Collected data entries:

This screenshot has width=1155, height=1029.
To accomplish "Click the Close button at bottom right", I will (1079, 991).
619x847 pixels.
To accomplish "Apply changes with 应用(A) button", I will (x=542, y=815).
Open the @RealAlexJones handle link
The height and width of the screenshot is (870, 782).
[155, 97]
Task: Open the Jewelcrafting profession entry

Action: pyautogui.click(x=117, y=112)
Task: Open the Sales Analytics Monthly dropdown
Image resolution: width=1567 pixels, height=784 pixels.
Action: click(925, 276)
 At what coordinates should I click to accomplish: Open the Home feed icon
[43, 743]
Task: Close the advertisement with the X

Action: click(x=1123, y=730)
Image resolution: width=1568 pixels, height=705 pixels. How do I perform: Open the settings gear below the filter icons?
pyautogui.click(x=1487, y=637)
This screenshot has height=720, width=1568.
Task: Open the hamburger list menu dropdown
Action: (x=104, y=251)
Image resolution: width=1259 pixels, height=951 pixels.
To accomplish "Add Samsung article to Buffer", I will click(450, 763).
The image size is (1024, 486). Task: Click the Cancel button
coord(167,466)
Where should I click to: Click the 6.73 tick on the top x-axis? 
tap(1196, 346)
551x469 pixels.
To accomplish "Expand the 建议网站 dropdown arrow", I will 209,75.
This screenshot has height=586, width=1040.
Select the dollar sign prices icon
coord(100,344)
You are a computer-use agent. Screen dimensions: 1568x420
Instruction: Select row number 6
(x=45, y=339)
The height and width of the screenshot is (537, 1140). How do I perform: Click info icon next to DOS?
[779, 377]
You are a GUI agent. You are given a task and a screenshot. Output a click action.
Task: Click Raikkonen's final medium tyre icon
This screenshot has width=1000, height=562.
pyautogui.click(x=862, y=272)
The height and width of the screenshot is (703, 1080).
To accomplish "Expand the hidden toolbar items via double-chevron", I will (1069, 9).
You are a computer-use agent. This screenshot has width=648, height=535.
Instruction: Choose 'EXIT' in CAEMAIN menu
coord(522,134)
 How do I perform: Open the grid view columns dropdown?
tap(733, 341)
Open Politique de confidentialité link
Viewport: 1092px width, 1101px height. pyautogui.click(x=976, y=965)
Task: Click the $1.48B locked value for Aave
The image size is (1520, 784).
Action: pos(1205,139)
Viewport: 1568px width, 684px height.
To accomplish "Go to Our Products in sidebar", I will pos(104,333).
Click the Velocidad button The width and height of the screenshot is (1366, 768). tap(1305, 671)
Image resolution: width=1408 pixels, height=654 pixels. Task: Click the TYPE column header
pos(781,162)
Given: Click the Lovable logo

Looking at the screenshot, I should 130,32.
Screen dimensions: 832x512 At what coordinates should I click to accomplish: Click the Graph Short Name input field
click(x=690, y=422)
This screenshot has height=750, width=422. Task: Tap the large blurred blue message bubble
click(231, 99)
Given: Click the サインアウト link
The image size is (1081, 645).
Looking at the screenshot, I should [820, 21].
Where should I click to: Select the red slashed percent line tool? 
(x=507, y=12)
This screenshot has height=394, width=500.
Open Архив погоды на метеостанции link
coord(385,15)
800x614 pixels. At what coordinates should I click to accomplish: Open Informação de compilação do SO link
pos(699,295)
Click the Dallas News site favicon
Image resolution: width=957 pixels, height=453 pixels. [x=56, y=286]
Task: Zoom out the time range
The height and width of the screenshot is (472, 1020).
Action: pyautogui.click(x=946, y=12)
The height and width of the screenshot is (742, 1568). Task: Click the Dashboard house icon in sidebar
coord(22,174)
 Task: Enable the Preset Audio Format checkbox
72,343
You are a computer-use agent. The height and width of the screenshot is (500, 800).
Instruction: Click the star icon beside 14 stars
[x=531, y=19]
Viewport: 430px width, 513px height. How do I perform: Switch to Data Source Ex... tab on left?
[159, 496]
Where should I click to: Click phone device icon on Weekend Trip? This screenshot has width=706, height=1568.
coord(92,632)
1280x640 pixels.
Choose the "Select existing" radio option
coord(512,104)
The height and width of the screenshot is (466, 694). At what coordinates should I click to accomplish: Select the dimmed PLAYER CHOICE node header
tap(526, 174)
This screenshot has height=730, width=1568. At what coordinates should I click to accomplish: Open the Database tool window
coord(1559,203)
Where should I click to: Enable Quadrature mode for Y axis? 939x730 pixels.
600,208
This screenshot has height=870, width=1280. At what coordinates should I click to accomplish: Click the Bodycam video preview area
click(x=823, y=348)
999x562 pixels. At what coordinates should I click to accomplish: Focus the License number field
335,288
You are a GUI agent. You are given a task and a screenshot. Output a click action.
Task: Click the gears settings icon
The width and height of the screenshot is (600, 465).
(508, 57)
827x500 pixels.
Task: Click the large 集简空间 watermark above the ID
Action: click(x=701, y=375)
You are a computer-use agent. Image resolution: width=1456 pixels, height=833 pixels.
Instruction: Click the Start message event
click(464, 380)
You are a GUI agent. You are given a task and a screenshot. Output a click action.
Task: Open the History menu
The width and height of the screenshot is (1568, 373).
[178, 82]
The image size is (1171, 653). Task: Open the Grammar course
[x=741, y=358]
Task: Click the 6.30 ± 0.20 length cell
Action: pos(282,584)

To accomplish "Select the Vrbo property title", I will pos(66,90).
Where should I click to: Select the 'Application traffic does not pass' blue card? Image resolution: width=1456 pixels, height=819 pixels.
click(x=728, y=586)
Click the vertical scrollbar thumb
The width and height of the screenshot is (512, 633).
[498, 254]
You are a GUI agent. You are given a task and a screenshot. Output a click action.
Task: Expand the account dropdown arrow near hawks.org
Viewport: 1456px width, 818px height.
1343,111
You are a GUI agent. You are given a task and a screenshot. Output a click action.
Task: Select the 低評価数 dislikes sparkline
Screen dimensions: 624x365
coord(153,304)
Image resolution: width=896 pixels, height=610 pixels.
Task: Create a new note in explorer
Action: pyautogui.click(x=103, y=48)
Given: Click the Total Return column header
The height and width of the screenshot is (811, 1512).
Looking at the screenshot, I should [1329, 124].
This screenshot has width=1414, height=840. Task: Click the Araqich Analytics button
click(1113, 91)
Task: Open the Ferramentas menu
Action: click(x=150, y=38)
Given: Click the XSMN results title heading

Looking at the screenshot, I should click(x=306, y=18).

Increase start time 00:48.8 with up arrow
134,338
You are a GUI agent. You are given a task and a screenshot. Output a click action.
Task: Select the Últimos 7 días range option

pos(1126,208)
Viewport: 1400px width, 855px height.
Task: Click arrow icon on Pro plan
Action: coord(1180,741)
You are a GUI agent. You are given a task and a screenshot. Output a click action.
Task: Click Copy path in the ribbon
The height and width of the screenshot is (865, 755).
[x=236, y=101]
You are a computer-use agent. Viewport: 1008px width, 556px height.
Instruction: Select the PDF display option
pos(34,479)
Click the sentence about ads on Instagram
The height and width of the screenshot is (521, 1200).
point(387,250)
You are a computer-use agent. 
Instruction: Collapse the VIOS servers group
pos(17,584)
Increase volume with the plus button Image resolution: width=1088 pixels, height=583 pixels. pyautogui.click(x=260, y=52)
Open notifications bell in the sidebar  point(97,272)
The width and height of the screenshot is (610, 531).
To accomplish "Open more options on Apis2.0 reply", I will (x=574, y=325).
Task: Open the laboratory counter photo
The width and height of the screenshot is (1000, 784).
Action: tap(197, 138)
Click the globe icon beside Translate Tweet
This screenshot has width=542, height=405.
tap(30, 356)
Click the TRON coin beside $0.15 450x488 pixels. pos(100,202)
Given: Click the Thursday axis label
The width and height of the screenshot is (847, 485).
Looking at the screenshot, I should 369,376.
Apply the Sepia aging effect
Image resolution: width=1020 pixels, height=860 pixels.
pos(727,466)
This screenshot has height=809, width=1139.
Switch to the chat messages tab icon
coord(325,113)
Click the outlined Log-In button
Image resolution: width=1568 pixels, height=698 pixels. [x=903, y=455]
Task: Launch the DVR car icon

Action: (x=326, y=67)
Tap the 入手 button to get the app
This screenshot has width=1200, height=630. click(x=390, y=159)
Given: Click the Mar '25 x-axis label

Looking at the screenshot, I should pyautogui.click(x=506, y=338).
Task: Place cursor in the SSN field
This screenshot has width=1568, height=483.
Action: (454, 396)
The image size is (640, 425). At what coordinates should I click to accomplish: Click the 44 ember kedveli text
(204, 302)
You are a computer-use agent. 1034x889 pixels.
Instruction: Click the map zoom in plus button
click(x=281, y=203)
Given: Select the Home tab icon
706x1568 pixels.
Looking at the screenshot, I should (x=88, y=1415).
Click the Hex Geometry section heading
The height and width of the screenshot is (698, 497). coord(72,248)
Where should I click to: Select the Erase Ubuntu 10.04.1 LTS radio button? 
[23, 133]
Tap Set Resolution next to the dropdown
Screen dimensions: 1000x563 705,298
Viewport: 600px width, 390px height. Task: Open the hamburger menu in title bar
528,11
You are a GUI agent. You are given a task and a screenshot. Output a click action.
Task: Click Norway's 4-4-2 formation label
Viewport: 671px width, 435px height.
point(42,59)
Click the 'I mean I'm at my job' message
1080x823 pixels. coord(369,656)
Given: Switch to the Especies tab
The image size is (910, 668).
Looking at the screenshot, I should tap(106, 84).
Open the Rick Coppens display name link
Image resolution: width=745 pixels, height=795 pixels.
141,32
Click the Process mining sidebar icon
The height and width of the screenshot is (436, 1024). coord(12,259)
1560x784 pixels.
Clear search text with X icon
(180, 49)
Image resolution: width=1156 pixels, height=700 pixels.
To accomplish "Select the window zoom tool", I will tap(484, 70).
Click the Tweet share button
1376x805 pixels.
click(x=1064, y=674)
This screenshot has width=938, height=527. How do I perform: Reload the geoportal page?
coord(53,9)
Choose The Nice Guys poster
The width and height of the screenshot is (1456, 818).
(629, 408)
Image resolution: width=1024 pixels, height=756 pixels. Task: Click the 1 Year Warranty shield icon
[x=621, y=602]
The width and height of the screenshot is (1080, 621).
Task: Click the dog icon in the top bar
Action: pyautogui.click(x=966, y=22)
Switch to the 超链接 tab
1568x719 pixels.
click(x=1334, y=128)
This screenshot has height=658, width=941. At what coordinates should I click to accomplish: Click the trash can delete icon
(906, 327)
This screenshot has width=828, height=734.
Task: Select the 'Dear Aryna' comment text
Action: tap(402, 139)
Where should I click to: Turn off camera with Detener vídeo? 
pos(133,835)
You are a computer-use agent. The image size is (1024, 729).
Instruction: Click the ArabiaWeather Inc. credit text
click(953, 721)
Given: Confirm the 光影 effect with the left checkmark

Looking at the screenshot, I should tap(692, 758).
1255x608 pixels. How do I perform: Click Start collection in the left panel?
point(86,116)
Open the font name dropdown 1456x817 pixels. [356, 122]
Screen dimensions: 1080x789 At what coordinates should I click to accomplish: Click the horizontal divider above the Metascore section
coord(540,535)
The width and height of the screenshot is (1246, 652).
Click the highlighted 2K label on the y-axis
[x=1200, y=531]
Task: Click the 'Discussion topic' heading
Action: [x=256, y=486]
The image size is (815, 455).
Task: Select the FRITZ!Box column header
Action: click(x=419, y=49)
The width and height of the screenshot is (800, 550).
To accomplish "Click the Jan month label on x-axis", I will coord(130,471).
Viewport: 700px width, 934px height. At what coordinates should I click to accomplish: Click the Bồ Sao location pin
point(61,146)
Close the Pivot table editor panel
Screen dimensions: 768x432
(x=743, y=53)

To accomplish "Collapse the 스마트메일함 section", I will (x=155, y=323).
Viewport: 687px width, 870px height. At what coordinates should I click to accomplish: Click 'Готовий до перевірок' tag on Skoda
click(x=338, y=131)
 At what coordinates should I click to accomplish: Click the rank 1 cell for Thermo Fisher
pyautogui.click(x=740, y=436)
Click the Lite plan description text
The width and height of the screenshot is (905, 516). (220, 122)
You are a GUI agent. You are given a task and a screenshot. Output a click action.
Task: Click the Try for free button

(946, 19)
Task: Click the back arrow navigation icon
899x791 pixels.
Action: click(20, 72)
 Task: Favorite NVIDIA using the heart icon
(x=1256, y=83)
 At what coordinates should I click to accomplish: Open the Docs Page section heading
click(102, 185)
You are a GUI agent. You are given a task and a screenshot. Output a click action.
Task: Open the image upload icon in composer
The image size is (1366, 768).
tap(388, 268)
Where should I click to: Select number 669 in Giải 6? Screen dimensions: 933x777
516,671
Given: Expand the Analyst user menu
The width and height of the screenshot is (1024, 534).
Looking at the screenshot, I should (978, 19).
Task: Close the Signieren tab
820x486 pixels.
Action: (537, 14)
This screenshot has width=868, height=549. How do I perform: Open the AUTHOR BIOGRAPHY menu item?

- [PROBLEM TO SOLVE]: What is needed is every line from the start of the entries through the line containing "619x847 pixels.", returned word for word and nothing else.

- [TASK RESPONSE]:
This screenshot has width=1155, height=1029.
To accomplish "Click the Close button at bottom right", I will (1079, 991).
619x847 pixels.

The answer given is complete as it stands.